Metric SwiftTailor AIpparel+GarmentCode ChatGarment
Vertex L2 (img/txt, px) 3.5 / 1.5 4.8 / 2.5 14.9 / 13.5
#Panel Acc (img/txt, %) 94.8 / 85.0 93.7 / 82.9 —
MMD 5.31 6.94 —
COV 0.68 0.52 —
Runtime (total, s) 14.78 63.74 —

6. Design Implications, Modularity, and Interpretability

Each SwiftTailor module is lightweight: PatternMaker contains 30% of the parameters of prior VLMs, GarmentSewer is a single feedforward transformer. Modularity permits GarmentSewer to be paired with alternative pattern generators; similarly, intermediate representations such as sewing patterns and GGIs allow human inspection and manual editing at various levels.

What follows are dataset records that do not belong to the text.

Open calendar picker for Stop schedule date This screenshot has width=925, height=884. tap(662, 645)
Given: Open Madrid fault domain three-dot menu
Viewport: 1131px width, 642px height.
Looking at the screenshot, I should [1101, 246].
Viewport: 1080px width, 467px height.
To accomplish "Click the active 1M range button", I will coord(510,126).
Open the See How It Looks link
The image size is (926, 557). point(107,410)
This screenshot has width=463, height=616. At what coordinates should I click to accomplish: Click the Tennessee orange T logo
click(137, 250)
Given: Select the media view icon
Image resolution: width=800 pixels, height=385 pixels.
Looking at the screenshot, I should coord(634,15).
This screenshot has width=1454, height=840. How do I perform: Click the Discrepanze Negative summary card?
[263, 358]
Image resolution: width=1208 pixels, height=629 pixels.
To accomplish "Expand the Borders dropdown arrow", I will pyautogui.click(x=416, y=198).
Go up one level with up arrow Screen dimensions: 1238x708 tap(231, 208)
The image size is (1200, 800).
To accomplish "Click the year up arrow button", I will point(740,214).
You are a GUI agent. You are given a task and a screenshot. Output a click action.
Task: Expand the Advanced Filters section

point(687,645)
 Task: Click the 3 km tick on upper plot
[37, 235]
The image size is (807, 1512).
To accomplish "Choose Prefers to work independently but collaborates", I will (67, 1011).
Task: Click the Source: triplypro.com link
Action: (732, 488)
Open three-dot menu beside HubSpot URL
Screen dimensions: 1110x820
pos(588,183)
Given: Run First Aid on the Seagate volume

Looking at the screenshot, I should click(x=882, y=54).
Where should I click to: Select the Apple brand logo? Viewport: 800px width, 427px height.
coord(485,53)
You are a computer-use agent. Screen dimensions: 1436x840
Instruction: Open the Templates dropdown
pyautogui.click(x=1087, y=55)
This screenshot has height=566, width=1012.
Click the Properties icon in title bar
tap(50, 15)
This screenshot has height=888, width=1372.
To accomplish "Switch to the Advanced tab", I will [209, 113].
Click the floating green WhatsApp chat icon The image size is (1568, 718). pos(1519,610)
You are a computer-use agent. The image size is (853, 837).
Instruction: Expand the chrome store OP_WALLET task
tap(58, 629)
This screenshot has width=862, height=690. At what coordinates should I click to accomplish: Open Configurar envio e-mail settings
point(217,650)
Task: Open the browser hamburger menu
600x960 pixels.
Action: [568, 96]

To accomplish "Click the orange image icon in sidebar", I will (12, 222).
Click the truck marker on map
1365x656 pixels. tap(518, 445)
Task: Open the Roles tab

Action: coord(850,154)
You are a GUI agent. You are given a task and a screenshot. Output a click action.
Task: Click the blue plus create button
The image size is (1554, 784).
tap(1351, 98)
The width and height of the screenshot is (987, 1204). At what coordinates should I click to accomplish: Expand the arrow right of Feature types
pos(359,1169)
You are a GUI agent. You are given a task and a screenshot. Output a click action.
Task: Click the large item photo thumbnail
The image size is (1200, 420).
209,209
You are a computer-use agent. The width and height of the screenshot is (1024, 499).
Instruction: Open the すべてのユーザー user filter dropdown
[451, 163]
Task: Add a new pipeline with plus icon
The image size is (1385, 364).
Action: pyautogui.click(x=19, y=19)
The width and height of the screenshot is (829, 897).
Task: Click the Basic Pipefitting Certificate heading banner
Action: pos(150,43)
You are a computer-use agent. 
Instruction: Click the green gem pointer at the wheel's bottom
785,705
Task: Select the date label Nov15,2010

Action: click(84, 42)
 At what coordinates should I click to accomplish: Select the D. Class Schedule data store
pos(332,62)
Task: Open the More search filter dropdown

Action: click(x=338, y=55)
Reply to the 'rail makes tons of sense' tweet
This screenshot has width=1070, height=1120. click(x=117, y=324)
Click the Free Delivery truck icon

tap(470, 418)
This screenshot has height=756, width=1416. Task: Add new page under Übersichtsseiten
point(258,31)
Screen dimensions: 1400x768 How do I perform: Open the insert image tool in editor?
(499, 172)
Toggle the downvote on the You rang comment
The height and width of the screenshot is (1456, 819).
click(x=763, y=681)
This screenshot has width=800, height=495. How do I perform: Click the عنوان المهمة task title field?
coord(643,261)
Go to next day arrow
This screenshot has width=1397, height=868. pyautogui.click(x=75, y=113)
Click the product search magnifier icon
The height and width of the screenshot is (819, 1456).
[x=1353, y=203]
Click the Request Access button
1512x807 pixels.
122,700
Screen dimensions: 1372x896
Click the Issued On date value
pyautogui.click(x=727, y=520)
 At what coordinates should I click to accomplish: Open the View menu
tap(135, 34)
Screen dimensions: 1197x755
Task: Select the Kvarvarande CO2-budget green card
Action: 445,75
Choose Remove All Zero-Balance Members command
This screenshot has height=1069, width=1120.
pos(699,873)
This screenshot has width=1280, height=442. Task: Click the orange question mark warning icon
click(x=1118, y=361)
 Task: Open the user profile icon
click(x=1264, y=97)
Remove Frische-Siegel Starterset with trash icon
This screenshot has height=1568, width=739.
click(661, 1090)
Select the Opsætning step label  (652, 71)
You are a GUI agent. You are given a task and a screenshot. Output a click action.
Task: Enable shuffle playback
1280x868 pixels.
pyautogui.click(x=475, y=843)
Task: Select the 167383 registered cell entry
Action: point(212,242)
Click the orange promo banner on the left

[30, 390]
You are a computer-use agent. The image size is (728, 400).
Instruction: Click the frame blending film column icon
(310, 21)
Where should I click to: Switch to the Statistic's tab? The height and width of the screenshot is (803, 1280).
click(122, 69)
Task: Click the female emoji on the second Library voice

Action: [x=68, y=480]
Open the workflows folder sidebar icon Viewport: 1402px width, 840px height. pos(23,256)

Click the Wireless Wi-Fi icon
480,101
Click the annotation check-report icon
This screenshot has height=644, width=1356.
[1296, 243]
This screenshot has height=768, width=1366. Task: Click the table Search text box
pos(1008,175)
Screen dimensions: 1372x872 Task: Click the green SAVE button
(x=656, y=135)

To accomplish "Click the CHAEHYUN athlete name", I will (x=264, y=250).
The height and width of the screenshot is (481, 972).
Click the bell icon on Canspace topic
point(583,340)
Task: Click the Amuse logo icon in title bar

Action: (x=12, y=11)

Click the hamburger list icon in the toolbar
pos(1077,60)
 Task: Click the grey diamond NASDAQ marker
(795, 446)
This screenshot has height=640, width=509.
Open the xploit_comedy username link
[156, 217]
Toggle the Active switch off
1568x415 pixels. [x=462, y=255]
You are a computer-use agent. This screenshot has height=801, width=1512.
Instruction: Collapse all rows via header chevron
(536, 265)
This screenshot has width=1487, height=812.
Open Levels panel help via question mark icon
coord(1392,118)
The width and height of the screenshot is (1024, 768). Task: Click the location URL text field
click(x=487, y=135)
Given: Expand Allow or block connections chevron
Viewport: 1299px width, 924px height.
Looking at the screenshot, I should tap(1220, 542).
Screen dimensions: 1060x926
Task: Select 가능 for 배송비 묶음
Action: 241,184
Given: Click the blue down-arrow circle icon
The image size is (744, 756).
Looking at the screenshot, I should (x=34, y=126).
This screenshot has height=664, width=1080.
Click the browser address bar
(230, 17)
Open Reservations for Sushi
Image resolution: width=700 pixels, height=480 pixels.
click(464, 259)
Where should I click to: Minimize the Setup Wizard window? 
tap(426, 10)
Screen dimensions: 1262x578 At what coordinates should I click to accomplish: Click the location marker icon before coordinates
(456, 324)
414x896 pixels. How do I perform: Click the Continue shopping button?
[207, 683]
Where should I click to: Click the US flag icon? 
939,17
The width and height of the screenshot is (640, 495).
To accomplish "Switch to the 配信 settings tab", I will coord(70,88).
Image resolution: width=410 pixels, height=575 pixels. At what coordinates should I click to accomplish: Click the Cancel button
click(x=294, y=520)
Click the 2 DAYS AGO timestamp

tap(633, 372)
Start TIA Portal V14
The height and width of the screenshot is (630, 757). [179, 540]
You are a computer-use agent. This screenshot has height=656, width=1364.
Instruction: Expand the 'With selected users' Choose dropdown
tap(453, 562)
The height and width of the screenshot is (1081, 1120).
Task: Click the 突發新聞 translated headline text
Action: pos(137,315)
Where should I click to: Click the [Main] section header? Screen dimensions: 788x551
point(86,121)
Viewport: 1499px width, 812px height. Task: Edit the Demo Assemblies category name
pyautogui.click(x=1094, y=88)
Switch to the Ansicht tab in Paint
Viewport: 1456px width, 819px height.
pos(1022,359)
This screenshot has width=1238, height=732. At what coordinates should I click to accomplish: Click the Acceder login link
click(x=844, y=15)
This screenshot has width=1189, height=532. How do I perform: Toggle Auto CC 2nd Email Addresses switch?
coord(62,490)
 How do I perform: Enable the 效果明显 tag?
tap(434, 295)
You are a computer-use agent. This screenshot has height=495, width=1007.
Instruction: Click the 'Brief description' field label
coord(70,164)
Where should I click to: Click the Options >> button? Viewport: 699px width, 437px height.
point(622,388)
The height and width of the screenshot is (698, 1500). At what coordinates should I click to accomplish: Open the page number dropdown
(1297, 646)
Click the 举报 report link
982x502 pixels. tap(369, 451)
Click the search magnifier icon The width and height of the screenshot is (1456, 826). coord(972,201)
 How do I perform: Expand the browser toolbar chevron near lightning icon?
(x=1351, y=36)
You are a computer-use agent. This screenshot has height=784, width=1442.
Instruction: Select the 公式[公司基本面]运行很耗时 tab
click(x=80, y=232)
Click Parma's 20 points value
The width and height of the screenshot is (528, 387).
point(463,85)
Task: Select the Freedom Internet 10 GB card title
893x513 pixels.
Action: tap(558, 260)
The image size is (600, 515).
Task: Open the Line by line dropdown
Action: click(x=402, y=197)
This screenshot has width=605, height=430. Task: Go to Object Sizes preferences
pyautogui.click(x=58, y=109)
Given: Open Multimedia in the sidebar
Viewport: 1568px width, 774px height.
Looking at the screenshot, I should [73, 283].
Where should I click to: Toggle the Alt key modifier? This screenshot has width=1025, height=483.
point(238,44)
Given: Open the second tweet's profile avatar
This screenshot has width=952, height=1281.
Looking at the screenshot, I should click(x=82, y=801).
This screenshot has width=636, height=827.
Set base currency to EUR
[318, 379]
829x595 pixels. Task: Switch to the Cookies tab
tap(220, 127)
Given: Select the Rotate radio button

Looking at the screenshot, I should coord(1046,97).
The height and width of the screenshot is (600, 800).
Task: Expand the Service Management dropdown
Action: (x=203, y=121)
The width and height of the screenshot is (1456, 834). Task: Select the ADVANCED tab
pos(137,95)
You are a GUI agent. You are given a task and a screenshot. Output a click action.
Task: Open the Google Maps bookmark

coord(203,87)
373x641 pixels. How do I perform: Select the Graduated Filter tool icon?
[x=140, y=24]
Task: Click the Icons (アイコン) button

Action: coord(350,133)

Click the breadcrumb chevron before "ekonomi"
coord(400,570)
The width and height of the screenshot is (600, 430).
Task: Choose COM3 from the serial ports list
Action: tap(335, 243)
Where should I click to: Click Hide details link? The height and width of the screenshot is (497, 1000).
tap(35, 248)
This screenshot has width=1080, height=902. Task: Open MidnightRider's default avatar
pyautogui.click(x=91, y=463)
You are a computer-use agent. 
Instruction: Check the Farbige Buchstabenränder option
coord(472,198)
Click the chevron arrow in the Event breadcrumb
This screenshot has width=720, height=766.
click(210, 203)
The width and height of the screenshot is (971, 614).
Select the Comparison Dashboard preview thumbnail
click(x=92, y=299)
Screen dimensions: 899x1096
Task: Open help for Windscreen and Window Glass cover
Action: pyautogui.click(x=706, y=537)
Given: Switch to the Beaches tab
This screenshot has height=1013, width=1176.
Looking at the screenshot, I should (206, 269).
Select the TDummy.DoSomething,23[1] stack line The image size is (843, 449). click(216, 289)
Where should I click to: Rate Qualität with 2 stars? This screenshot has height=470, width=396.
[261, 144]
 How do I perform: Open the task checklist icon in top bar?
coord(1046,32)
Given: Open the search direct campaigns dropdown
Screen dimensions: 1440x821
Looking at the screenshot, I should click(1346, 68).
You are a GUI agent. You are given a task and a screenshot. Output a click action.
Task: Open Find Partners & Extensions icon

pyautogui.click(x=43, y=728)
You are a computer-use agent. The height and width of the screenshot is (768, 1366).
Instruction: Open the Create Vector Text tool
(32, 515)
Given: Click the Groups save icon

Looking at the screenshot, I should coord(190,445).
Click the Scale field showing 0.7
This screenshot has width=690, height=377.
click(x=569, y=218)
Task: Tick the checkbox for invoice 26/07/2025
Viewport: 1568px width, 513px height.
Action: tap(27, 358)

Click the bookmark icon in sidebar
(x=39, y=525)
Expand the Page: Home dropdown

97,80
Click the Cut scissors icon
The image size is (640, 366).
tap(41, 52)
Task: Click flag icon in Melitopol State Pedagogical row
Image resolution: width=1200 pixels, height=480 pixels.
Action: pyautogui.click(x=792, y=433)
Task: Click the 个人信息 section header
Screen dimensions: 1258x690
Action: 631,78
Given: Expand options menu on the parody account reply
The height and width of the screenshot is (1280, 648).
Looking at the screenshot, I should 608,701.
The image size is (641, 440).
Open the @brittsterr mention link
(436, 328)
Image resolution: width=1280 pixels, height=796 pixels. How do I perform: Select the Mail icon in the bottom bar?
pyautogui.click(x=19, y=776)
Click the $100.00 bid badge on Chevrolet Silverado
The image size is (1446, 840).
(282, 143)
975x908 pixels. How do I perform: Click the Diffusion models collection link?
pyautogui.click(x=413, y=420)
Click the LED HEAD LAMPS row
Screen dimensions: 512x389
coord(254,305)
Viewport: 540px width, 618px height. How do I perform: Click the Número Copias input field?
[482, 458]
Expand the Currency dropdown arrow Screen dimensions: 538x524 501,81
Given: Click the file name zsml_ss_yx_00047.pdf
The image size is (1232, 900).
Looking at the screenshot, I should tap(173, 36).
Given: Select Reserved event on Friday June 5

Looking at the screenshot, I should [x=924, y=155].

A plausible implication is that this architecture increases the accessibility of interpretable 3D garment workflows for digital fashion, simulation, and virtual try-on applications. However, SwiftTailor presently produces smoothed surfaces lacking high-frequency wrinkles, suggesting an avenue for future lightweight physical or neural refinements.

7. Limitations and Future Directions

Noted limitations include:

  • Absence of fine surface wrinkles in generated meshes, which may be addressed via post-hoc neural or lightweight physical refinement atop the GGI initialization.
  • Reduced robustness to in-the-wild photographs exhibiting extreme occlusion or atypical garment silhouettes.
  • Lack of direct support for garment texture generation, material property assignment, or interactive user-facing editing.

Future research directions include enhancing surface detail, increasing robustness to diverse imagery, and extending the framework to handle additional garment attributes or interactive systems (Pham et al., 19 Mar 2026).